October is National Animal Safety and Protection Month – the perfect time to remind pet families how to keep their four-legged family members safe. Halloween, Thanksgiving, and Christmas can be fun holidays for people – but not so much for our pets. Here are some tips as you prepare for and celebrate these upcoming holidays.
- Find a quiet place for your pet to rest that is away from the front door. Door knocks, doorbell rings, and people entering and leaving your home can cause stress for your pet. Open doors as your guests arrive or leave provide an escape route should your pet become anxious. Select a room where Fluffy or Fido won’t be exposed to holiday comings and goings and provide food, water and toys to distract them. Play classical or reggae music at a volume that will block noise but not overwhelm their sensitive hearing. Microchipping your pet will improve the chance s/he is found if they do escape through an open door.

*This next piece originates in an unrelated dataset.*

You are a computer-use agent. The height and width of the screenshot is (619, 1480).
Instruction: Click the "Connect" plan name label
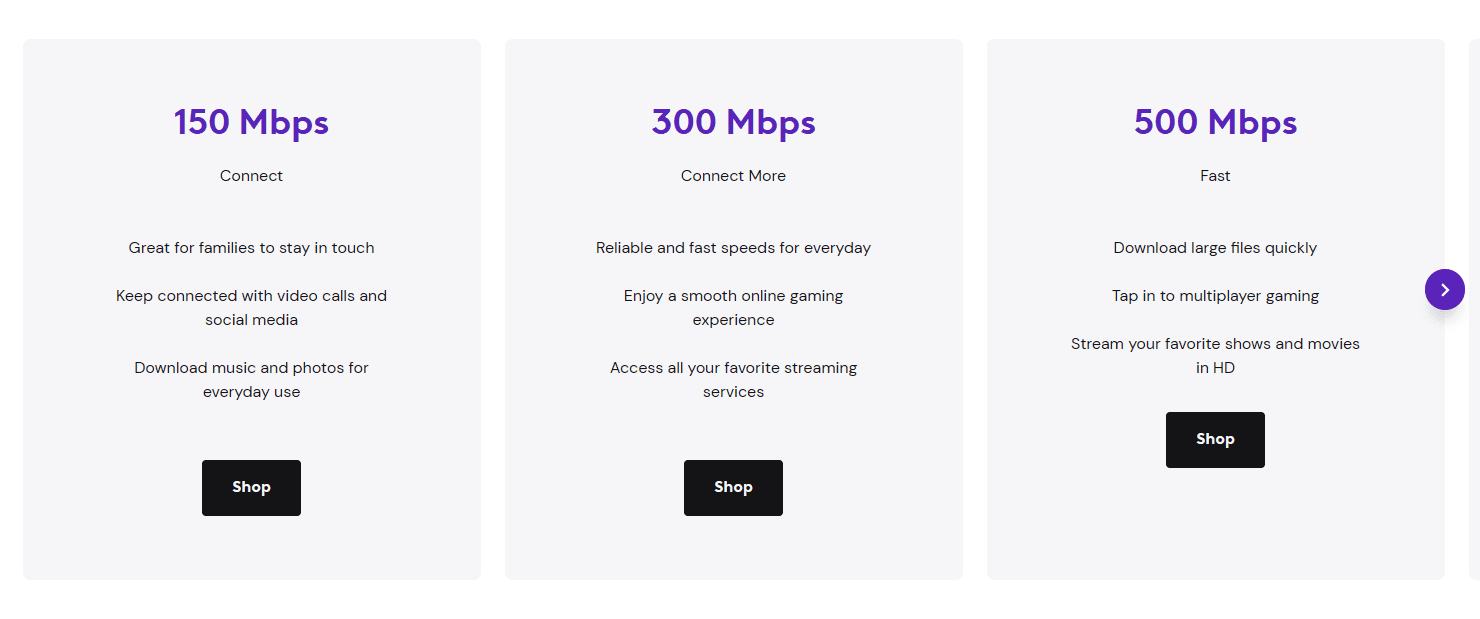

- Place holiday decorations, plants, and flowers where pets can’t reach them. If ingested, ornaments, garland, and tinsel can cause intestinal blockages or injuries to the mouth or paws. Christmas tree lights and extension cords can also be chewing hazards. In addition, there are a number of holiday plants, including lilies, amaryllis, holly, and mistletoe that may be toxic to pets when chewed or eaten. You can avoid these hazards by hanging holiday decorations and placing plants and flowers at a level that is too high for your four-legged family member to reach.
- Store food and candy in closed containers and don’t share rich, fatty foods. Turkey wishbones and foods high in fat and calories like mashed potatoes, gravy, or desserts can cause an upset stomach with vomiting and diarrhea or a more serious condition like pancreatitis. Chocolate candy – a favorite at Halloween and Christmas – in large enough amounts can cause an increase in temperature, heart rate, or blood pressure and may lead to cardiac arrhythmias or seizures. Foods that include zylitol such as baked goods, and sugar-free candy and chewing gum are also toxic to pets. Storing rich, fatty foods and candy in closed containers out of your pet’s reach and refraining from feeding table scraps are the easiest ways to ensure they can’t access items that will make them ill.
Finally, if you know your pet is uncomfortable with loud noises, strange people, or a change in their routine, please call us at (630) 427-4070 to discuss medications that may help them feel more relaxed during the holidays.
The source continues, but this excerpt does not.